The condition of `if` is `9 % 2 == 0`, this is obviously `False`, but there is an `else` block, so we go there. And there is only a single statement - `return True` and this value will be returned.

In other words, your code will return `True` for every odd number that is `> 2`.

To solve this problem you can move `return True` outside the `for` loop.
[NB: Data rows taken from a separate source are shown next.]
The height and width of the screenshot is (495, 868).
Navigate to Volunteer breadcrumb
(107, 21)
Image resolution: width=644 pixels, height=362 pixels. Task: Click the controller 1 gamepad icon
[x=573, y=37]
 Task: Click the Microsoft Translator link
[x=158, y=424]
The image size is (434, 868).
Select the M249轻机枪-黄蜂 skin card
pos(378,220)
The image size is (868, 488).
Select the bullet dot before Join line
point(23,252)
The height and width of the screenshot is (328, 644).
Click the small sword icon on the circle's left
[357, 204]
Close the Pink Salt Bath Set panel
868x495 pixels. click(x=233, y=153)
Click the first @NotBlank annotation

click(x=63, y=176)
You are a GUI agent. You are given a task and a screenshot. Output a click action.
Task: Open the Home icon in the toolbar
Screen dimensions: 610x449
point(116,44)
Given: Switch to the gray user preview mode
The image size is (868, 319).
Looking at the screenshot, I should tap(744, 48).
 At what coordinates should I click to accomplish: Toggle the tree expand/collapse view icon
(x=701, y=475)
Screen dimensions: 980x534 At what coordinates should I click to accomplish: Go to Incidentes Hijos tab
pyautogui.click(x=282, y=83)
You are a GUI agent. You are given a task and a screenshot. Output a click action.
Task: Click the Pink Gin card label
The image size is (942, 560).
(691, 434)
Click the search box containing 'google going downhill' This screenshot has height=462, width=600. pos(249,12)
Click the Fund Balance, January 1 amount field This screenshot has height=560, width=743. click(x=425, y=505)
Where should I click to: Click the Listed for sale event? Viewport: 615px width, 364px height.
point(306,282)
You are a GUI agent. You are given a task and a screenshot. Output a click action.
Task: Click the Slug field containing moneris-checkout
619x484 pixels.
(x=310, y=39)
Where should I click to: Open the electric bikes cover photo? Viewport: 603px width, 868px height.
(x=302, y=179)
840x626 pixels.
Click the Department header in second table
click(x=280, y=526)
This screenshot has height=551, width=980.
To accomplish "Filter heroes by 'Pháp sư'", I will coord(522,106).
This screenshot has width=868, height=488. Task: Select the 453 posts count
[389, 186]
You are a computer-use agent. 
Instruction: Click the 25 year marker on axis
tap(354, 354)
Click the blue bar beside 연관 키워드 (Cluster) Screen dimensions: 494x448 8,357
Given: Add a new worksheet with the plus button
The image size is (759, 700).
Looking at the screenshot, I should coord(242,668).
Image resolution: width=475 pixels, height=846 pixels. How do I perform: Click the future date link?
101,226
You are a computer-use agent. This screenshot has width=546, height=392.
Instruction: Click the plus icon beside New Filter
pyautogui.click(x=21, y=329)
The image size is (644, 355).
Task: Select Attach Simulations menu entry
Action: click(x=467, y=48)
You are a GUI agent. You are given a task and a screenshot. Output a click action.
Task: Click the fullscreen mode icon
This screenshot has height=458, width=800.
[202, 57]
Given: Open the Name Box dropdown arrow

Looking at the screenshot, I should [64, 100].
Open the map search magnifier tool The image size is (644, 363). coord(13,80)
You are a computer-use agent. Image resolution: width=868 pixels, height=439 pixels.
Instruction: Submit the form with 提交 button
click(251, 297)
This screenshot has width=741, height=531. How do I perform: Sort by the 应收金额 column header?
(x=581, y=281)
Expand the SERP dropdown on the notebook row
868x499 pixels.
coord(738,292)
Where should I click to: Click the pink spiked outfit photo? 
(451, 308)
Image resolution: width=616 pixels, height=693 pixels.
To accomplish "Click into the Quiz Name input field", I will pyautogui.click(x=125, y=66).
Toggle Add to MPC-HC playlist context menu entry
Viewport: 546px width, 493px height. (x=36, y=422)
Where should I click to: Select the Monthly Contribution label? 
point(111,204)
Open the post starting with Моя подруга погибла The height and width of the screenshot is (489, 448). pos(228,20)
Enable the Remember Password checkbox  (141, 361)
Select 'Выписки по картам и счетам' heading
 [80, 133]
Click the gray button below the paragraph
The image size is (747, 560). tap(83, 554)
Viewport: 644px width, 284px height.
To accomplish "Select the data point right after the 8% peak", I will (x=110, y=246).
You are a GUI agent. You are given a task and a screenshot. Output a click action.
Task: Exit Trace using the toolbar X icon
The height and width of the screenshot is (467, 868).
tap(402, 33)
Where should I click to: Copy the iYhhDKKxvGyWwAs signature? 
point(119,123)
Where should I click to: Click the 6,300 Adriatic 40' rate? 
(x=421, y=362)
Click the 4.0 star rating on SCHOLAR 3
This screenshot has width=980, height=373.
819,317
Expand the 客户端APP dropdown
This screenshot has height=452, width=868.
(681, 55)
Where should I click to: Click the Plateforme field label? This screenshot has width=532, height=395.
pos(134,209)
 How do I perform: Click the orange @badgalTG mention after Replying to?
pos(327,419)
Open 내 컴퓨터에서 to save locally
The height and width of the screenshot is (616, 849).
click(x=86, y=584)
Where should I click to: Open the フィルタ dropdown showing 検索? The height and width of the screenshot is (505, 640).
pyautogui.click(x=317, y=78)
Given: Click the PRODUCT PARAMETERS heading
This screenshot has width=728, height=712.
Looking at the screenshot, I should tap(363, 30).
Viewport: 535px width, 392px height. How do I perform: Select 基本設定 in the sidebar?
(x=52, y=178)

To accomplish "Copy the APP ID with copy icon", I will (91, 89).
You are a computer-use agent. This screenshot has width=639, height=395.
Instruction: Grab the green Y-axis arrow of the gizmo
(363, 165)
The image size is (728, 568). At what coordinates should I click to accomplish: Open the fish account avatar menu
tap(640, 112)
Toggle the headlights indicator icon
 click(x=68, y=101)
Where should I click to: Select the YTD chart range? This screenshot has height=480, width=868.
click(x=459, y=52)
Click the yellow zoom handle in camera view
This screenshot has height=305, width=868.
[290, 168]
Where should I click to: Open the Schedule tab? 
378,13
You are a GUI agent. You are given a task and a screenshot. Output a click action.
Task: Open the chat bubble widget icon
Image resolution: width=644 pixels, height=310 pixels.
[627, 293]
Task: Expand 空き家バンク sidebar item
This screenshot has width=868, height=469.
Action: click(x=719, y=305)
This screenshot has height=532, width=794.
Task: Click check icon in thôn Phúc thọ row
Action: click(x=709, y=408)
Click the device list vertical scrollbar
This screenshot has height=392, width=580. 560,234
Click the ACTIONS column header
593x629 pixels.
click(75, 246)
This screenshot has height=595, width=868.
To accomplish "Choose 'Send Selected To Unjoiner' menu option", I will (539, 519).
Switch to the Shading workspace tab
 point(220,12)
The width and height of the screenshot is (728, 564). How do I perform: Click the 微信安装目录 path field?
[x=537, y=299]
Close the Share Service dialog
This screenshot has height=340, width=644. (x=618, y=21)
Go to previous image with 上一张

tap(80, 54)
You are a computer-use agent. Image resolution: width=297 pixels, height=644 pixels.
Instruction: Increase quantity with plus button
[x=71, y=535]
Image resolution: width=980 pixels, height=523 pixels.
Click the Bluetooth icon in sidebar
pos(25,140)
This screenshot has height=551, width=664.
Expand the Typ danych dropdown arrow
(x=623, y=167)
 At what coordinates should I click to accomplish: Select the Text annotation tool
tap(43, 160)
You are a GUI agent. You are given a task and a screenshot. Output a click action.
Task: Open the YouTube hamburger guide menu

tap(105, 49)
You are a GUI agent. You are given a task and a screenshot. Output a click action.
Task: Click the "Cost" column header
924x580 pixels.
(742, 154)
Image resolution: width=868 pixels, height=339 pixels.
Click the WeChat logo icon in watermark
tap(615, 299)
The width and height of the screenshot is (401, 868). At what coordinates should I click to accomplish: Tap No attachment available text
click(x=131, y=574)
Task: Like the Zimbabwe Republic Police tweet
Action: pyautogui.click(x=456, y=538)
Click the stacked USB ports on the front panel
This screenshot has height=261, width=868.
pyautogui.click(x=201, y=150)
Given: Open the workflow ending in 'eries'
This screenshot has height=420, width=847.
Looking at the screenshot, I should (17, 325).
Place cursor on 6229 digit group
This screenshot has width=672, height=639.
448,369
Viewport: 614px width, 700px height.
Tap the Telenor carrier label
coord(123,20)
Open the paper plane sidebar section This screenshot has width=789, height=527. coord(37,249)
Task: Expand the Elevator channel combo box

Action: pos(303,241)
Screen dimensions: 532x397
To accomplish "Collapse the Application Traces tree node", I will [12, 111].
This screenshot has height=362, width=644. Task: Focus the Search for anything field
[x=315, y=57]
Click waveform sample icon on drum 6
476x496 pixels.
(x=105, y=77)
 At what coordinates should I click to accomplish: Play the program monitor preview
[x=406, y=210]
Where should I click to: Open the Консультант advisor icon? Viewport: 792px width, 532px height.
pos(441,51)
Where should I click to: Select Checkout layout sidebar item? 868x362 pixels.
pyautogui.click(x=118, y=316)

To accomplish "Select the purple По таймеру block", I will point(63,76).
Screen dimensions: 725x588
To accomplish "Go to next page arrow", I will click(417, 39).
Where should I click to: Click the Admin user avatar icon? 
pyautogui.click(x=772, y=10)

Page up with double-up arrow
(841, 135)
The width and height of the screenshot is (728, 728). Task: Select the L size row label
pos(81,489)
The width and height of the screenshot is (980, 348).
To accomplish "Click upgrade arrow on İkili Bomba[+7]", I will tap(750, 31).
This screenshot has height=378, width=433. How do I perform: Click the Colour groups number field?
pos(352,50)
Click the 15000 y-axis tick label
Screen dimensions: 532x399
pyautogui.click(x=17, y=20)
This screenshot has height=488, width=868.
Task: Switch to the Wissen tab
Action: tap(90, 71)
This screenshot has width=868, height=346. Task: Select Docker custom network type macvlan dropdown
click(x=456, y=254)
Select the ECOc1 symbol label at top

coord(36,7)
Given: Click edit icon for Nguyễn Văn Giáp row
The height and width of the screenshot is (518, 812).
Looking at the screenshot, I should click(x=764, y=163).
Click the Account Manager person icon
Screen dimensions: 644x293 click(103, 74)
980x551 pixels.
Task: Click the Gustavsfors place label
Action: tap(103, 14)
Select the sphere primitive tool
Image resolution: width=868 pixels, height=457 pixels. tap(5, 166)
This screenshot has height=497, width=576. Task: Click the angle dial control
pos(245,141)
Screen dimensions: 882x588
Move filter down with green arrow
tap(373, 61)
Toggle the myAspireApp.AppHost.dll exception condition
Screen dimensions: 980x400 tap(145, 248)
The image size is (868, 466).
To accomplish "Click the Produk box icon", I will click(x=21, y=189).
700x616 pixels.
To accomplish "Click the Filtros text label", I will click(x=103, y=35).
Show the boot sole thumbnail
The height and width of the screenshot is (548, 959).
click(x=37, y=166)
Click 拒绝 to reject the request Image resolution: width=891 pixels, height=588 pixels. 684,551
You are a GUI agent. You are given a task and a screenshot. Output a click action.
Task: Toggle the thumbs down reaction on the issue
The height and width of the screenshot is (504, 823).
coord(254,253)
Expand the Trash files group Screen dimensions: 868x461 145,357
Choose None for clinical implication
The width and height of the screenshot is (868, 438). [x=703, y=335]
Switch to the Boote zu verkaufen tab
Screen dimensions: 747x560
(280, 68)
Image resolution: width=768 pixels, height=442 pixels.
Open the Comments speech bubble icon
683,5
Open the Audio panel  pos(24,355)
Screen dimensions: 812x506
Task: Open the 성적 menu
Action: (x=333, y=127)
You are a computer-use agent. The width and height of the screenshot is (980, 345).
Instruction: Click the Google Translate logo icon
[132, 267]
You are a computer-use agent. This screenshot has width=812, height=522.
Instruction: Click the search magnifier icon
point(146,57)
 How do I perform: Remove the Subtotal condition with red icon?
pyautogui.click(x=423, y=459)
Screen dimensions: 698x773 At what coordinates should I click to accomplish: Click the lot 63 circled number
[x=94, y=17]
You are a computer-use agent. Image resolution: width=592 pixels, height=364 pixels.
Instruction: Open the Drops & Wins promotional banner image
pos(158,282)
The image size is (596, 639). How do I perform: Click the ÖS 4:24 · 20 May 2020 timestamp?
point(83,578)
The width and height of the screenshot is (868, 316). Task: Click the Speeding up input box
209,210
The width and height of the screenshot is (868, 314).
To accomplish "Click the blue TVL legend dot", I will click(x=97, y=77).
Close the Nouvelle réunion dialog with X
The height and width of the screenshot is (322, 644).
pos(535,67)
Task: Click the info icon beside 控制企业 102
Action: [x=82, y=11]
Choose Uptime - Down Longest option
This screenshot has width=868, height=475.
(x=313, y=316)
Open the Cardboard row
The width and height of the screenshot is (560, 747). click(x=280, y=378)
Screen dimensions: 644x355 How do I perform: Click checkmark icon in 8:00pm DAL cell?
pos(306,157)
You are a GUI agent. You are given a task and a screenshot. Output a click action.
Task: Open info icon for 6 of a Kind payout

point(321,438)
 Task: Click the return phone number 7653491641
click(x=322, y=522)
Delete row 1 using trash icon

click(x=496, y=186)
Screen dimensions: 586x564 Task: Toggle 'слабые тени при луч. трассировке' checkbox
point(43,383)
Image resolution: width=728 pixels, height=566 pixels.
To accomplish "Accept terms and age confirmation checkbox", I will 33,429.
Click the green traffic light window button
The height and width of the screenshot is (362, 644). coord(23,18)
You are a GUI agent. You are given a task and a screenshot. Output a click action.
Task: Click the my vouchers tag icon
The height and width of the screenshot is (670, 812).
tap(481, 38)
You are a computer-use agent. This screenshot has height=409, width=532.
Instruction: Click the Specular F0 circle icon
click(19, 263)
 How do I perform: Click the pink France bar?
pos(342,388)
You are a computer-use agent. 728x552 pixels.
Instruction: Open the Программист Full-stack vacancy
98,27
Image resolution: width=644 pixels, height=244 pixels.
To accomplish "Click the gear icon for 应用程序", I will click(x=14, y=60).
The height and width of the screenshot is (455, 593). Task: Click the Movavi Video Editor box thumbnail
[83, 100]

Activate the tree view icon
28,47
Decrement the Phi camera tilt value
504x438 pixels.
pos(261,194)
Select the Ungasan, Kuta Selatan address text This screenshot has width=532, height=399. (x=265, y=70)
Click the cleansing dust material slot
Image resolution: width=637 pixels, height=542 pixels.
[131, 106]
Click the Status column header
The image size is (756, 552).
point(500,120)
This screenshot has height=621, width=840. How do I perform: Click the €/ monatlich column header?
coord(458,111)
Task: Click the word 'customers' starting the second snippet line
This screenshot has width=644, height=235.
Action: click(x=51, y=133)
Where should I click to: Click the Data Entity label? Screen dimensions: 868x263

6/15 is_prime : Working Fine. But not for 9 as a Prime Number
#5

``````def is_prime(x):
for n in xrange(2, x-1):
if x % n == 0:
return False
elif x < 2:
return False
return True

print is_prime(2056)
print is_prime(13)``````

Mine is outside the for loop and i still get this error
Oops, try again. Your function fails on is_prime(0). It returns True when it should return False.

#6

Different code, different problem.

Let us assume that `x = 0`. Your function starts with the `for` loop, but `xrange(2, -1`) does not yield any value so the loop will not be executed. So we are outside the loop and there is only one statement - `return True` and this value will be returned for `x = 0`.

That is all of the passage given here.